Referring to the judgment in Elliniki Nafpigokataskevastiki (T‑384/08, EU:T:2011:650 [66-8]), the Commission held that the absence of an advantage to the purchaser does not exclude the presence of an advantage to the acquired business. However if the latter forms a single economic unit together with the acquirer, then no such difference could be made.

The Greek case is not directly comparable with the Hungarian case. First, the Greek case concerns a chain of transactions involving several parties, which culminates with the integration of the initial two acquirers and the acquired entity in ThyssenKrupp Marine Systems AG, a division of ThyssenKrupp. Secondly, the type of aid is an indemnification guarantee that gives an insurance against the application of the State aid rules providing for the recovery of illegal State aid. Consequently, the Commission did not decide that by granting the guarantee the public company in question did not act like a prudent private investor. The Commission concluded, mainly, that there was an advantage in favour of the acquired entity on the ground that the private investor test was not applicable in this case.

If the acquirer actually exercises control over the acquired entity by involving itself directly or indirectly in the management, it must be considered as taking part in the economic activity carried on by the controlled undertaking (Case C‑222/04 Cassa di Risparmio di Firenze and Others [112, 118]). The possibility to exercise functions relating to control, direction and financial support – going beyond the simple placing of capital by an investor – could be illustrated by the existence of organic and functional links between an entity owning a controlling shareholding in a company and the controlled company itself. If members of the management committee and the controlling body of the acquirer are appointed to the equivalent bodies of the controlled company, this possibility exists (Cassa di Risparmio di Firenze and Others, [116-7]).

In case C-480/09 P, AceaElectrabel Produzione/Commission, the CJEU concluded that notwithstanding the fact that each of the newly constituted manufacturing companies had a legal personality separate from the former company, as far as the aid granted is concerned, they formed together a single group [47]. This finding appears to have been reversed by the present ruling.

2. MEIP applied on the sale of holdings and the PPAs contract

The argument of the applicant supported the idea that in its quality of shareholder of the company Dunamenti Erőmű, the Hungarian state acted as a private investor, first when it entered into the PPAs agreement in order to prepare a good ground for the privatisation and, second, when it sold its holdings in Dunamenti Erőmű. From the perspective of the buyer, the PPAs constitute a guarantee for obtaining an expected return on investment and this guarantee implies an incentive to pay a higher price. The key question is whether the buyer would not get involved in the activity of its subsidiary taken into account the long term type of investment.
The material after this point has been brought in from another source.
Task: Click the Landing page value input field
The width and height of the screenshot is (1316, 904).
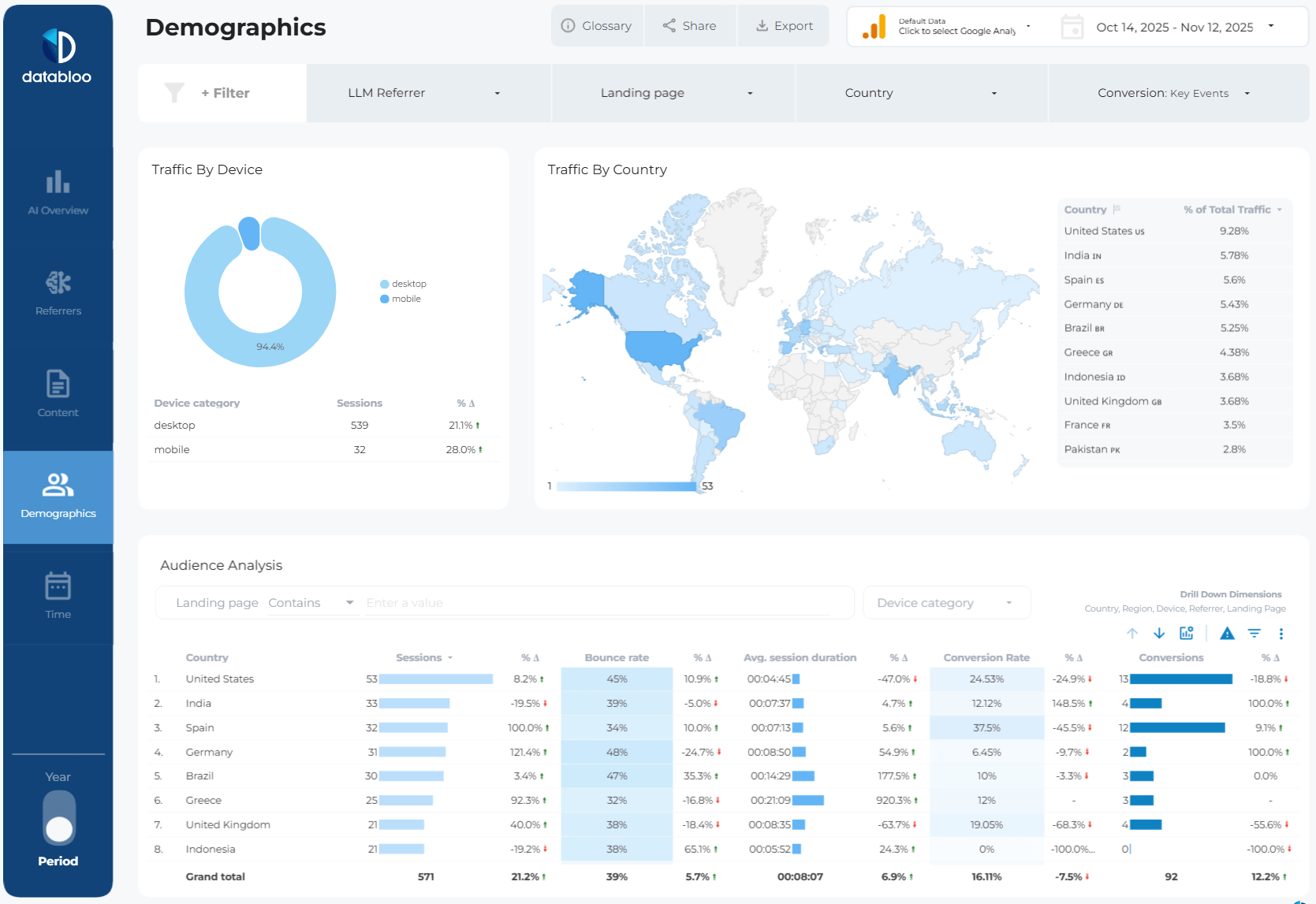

If the arguments presented by the applicant can be confirmed and the acquirer and the acquired entity form a single economic unit, the existence of State aid would be questionable and the error committed by the General Court would not be inconsequential as to the provisions of the operative part of the named ruling. In any case, the importance of maintaining a separate legal personality from the perspective of determining the actual beneficiary of the State aid in the aftermath of an acquisition of shares should be subject to future clarifications.


[1] M. Parish, ‘On the private investor principle’ (2003) 28 ELR 70.

[2] Commission/EDF, C-124/10 P, [108]. ‘It has been found that, where a Member State confers an economic advantage upon an undertaking belonging to it, the fiscal nature of the process used to grant that advantage does not mean that the applicability of the private investor test can automatically be ruled out. It follows, a fortiori, that the precise modus operandi chosen by the Member State is irrelevant for the purposes of assessing whether that test applies’.

[3] I paraphrase P. Nicolaides (Maastricht, 2008), Essays on Law and Economics of State Aid, p. 233-234.